_WHAT THE TASK ASKS_
Reproduce only the lines that begin at the line with "Where should I click to: Click" and run to the end of the entries; omit every picture.

_DATA RECORDS_
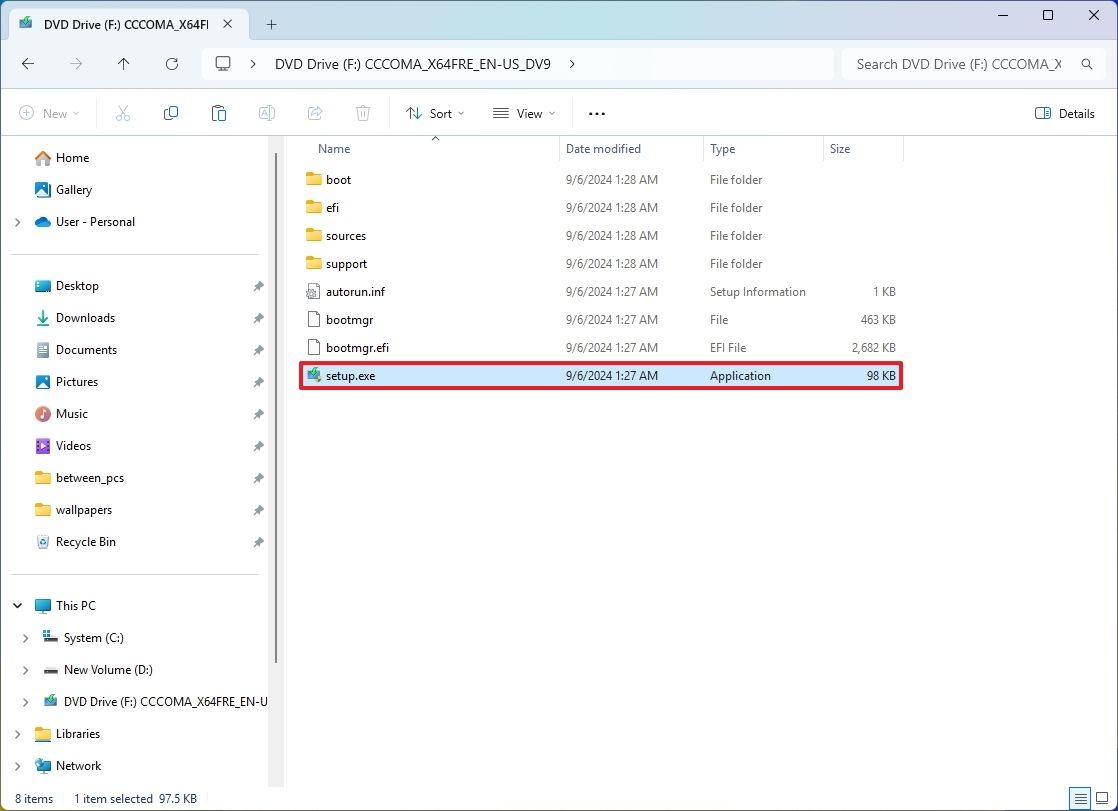Copy setup.exe with the Copy toolbar icon
Screen dimensions: 1118x811
[x=170, y=113]
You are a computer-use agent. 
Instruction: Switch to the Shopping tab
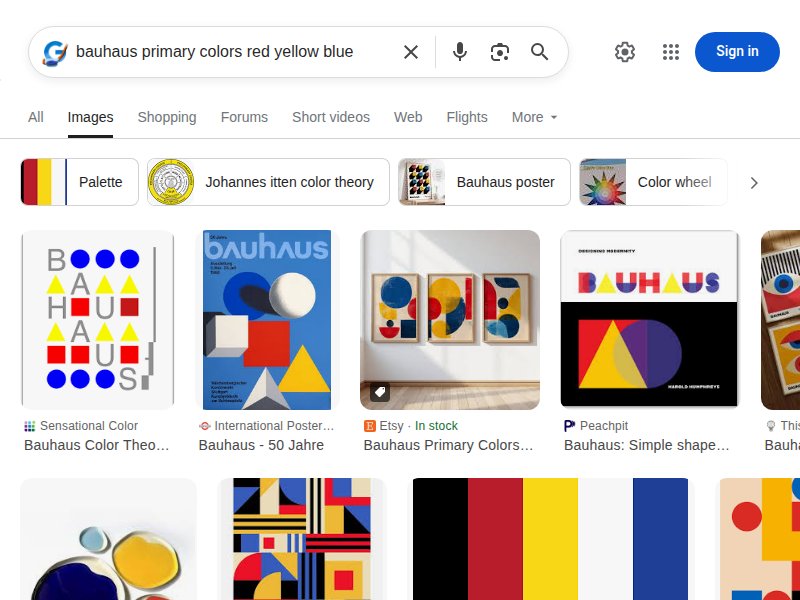(166, 117)
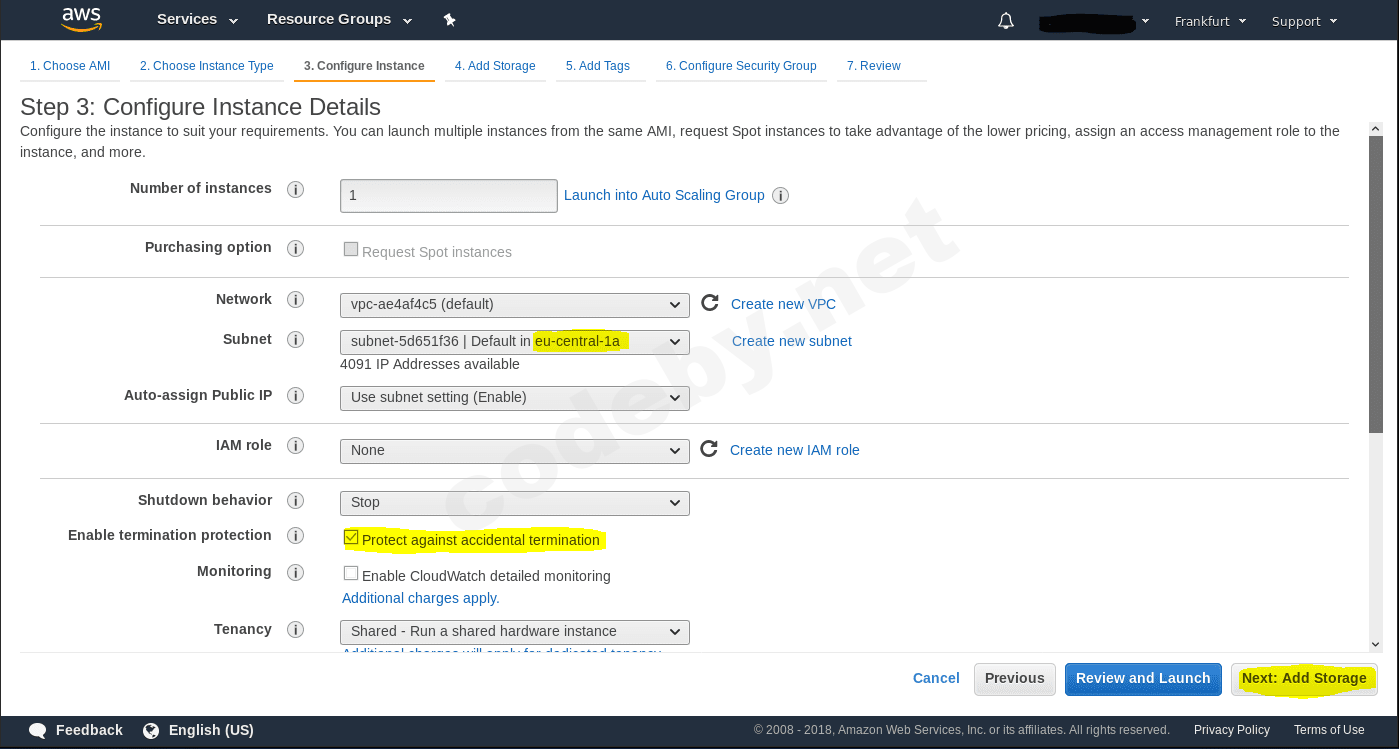Enable CloudWatch detailed monitoring

tap(351, 573)
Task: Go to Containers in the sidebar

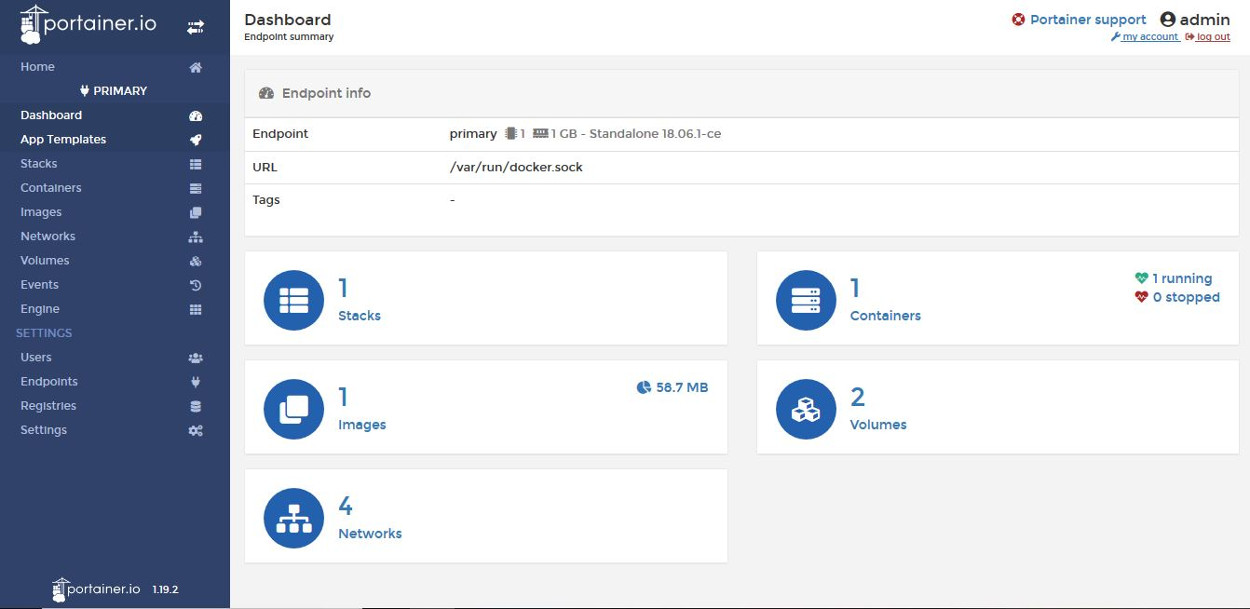Action: pos(51,188)
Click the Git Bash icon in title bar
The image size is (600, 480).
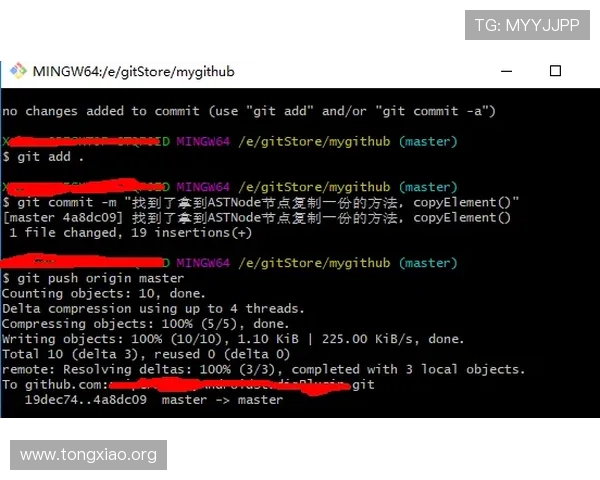tap(18, 71)

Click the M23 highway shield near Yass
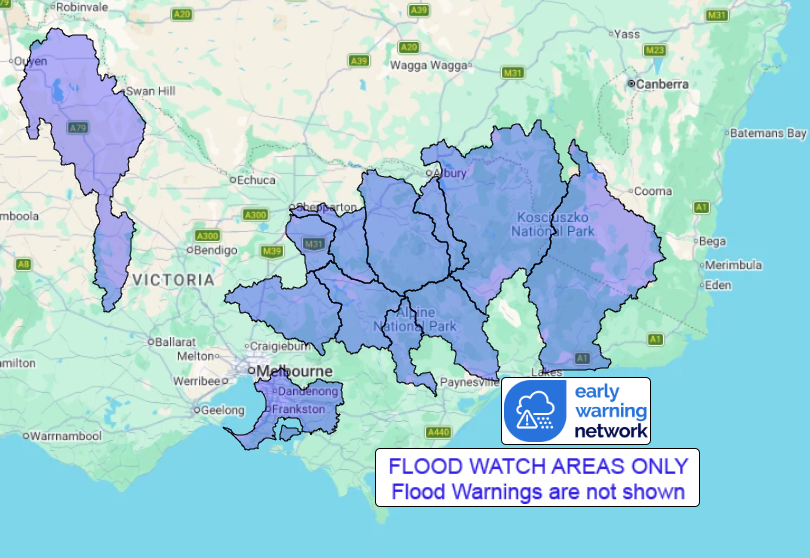click(x=655, y=50)
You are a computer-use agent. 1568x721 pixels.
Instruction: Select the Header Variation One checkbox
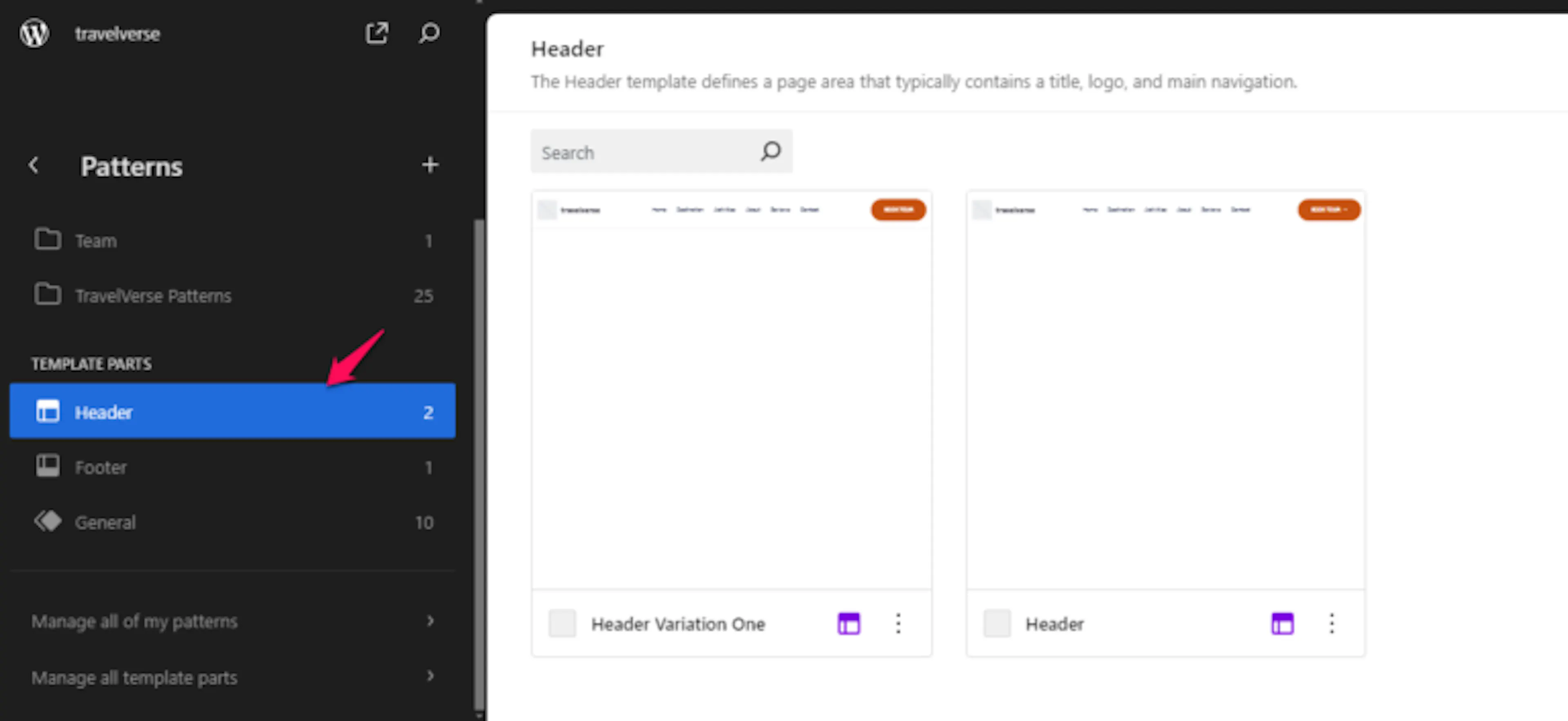tap(562, 623)
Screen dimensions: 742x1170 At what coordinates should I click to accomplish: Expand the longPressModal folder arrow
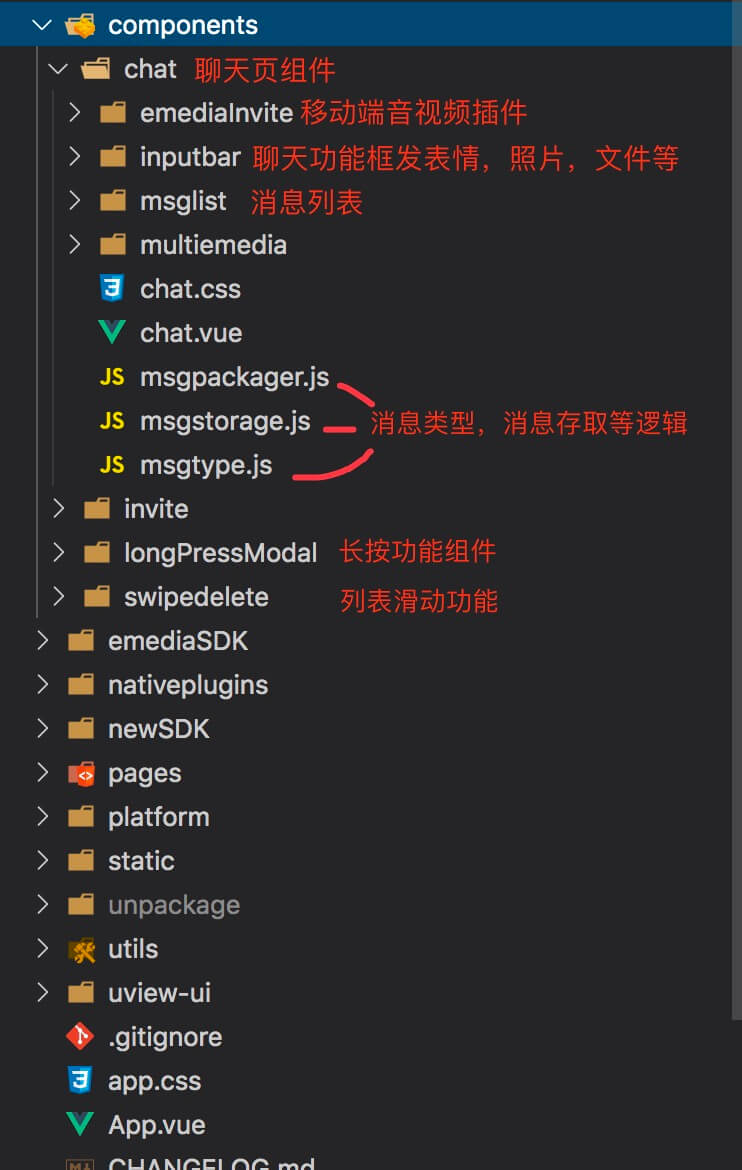(x=58, y=553)
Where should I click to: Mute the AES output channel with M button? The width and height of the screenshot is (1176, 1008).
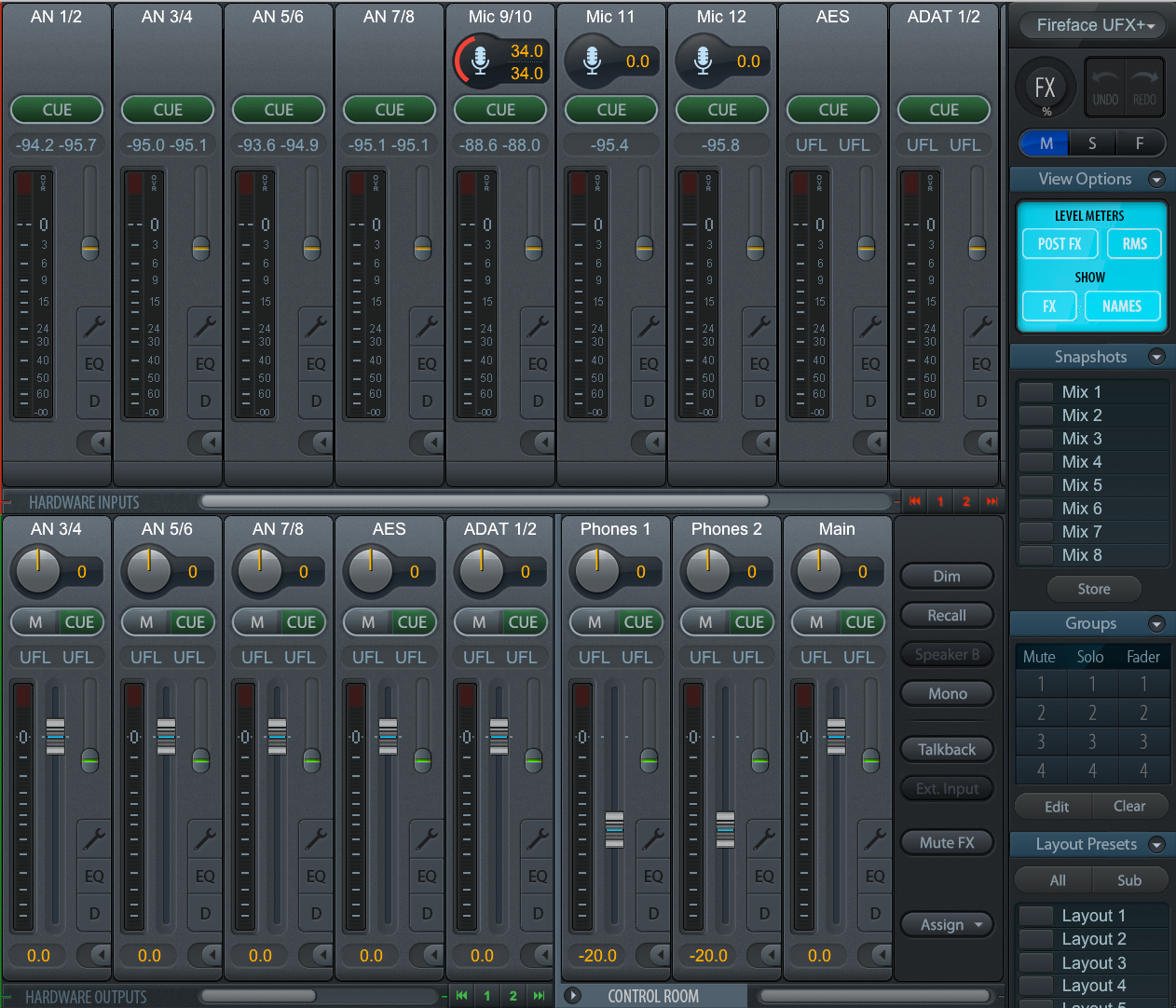click(367, 622)
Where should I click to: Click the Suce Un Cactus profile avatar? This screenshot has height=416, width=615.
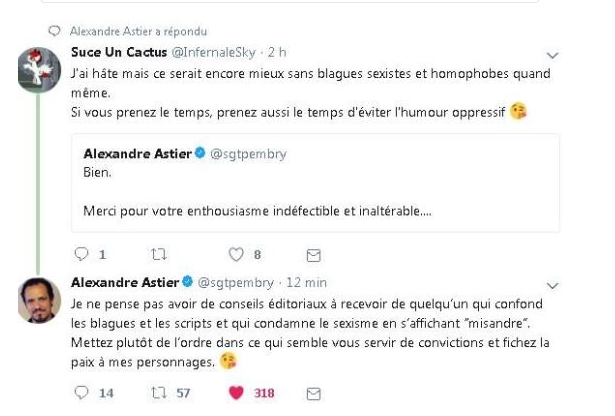point(40,66)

_OUTPUT FOR THIS EXERCISE_
Where should I click to: Click the Suce Un Cactus profile avatar? This screenshot has height=416, width=615.
point(40,66)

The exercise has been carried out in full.